Metal stream acquisitions are often larger in size than royalty acquisitions, have more flexibility in the negotiation of terms and conditions, and generally provide both parties with tax advantages.
Armed with an understanding of what royalties and streaming companies are, let’s now dig into the benefits and advantages of this business model. Once understood, this author believes readers will begin to consider royalties and streaming companies for further DYOR.

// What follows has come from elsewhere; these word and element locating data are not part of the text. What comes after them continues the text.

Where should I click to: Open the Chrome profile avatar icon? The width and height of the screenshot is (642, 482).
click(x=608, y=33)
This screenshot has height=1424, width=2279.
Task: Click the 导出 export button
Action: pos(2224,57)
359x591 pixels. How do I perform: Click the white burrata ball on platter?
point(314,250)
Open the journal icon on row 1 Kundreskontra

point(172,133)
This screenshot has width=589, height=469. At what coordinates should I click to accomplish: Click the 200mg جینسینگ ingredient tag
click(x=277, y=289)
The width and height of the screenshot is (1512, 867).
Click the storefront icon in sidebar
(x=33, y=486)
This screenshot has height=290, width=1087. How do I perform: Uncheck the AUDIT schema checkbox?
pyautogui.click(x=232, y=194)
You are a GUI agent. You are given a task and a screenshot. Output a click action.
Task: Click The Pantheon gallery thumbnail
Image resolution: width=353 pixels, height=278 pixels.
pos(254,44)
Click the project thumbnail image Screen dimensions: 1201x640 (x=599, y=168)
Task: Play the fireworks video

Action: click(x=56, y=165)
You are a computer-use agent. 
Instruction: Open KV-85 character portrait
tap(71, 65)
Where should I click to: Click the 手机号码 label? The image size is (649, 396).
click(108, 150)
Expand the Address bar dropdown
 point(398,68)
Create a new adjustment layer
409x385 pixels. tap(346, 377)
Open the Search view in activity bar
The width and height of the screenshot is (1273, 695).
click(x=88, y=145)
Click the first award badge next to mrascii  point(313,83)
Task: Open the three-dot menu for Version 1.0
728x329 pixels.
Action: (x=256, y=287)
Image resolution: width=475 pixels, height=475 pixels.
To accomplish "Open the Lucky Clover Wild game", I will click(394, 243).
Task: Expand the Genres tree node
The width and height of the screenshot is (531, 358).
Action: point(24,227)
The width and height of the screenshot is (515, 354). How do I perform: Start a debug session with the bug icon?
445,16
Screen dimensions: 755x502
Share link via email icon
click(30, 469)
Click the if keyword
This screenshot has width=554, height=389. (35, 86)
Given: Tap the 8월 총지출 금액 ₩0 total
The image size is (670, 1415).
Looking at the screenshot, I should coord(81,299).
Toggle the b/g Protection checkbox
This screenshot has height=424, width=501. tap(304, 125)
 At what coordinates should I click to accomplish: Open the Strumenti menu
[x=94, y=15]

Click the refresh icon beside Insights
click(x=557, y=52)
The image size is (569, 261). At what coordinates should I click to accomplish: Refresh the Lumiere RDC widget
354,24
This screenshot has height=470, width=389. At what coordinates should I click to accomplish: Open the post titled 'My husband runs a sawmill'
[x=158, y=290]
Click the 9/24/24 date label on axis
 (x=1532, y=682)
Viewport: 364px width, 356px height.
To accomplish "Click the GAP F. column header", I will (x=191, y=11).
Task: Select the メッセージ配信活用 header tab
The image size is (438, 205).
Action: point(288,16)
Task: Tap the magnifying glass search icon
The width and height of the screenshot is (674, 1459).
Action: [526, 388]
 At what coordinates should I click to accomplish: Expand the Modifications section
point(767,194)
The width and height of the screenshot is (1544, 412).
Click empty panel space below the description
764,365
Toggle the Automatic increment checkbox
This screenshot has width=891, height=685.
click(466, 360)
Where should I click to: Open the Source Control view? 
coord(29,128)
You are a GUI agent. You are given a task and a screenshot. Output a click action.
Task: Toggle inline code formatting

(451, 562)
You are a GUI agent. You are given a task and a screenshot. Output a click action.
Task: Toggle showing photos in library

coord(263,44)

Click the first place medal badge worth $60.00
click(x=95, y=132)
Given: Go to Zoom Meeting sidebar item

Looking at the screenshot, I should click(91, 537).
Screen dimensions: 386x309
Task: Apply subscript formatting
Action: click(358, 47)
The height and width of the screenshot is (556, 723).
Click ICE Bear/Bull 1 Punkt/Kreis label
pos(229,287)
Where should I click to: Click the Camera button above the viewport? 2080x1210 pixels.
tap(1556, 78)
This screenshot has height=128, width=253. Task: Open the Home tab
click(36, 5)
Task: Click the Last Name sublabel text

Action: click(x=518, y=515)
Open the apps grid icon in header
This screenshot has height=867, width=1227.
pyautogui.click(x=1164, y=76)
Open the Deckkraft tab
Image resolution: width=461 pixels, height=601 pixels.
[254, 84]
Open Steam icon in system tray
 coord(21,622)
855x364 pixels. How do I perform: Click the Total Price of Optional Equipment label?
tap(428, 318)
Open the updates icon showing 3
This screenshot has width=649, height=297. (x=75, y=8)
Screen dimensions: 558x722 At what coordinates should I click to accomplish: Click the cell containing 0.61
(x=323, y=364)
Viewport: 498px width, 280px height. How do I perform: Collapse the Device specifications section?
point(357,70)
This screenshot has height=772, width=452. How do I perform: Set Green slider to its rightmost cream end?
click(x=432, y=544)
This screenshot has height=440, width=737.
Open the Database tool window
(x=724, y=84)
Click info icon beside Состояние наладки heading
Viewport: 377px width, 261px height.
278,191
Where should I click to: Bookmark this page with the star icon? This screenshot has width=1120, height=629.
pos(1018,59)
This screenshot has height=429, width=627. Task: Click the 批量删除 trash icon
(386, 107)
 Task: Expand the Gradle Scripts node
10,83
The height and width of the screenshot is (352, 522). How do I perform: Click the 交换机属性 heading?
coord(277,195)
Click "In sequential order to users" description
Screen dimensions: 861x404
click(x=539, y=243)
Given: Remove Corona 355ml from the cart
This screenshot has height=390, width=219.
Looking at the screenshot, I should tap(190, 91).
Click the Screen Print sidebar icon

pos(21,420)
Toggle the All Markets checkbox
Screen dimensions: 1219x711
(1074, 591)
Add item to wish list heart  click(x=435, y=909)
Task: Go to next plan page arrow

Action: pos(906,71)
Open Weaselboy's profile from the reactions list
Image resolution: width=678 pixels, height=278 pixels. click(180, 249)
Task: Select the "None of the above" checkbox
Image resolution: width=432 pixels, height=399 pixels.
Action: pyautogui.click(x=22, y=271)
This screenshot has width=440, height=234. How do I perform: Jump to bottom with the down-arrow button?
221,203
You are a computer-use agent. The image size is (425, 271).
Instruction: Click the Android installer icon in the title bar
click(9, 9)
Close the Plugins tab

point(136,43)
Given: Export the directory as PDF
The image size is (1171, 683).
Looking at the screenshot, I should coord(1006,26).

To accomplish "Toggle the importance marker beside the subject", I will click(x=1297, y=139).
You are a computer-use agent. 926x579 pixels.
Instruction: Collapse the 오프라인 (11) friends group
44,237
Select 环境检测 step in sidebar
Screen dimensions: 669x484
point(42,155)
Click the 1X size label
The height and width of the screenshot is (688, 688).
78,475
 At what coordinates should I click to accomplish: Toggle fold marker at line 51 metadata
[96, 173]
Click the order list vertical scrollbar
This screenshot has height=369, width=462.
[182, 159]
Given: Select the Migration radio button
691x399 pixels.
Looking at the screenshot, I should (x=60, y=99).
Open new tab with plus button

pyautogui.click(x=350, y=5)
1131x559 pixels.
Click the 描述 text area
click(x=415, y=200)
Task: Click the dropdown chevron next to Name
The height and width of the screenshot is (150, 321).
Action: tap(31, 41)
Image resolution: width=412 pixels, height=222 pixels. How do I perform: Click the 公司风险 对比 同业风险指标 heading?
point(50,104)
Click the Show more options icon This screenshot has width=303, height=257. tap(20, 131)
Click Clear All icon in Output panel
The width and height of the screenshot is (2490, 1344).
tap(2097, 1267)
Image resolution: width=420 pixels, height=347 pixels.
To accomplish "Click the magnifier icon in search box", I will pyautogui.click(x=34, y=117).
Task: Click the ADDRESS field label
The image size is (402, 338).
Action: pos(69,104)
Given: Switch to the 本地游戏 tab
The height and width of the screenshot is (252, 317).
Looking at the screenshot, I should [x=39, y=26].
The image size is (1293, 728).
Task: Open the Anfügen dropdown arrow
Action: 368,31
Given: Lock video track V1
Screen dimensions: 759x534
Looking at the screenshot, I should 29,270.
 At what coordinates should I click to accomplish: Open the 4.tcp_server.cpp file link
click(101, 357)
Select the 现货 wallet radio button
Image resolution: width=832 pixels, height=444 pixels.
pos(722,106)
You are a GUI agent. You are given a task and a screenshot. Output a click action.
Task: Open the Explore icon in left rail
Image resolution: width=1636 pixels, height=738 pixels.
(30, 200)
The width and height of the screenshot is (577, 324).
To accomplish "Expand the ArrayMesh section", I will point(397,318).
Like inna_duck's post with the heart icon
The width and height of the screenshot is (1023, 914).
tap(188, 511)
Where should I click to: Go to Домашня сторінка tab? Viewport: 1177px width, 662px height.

Advantages of Gold Royalties & Streaming
“Juxtaposed against miners scrambling to replace mined-out reserves, the metals streamers are looking towards unrivalled production growth at low costs in the coming years. With growing free cash flows, they are on the prowl for accretive deals. This sector’s risk-off business model is demonstrating sustainability and organic growth opportunities not seen elsewhere in the mining industry.” – Mining Journal, October 2018
Today’s tight credit and debt markets give royalties and streaming companies a strong position in negotiating new royalties. Junior exploration and production companies are in need of regular financing, while recent years haven’t been kind to stock prices. This is huge for royalties and streaming companies. Beyond global macroeconomic conditions creating an opportune moment for investing in these types of companies, though, there are evergreen advantages for royalties and streaming companies.
Advantages of royalties and streaming companies can be considered as falling into three categories:
- Diversification
- Upside potential
- Limited downside risk
Diversification
Diversified commodities portfolio: A streaming company has agreements with multiple miners and multiple streams of income, with the large-cap royalty and streaming companies providing exposure to hundreds of mines and investments at all stages of development. In addition, large-cap royalty and streaming companies don’t limit themselves to gold. They diversify into diamonds, silver, copper, and even energies such as oil. Understanding the gold and silver prices are volatile, diversification of income streams also mitigates downside risk and possible disruption of business growth.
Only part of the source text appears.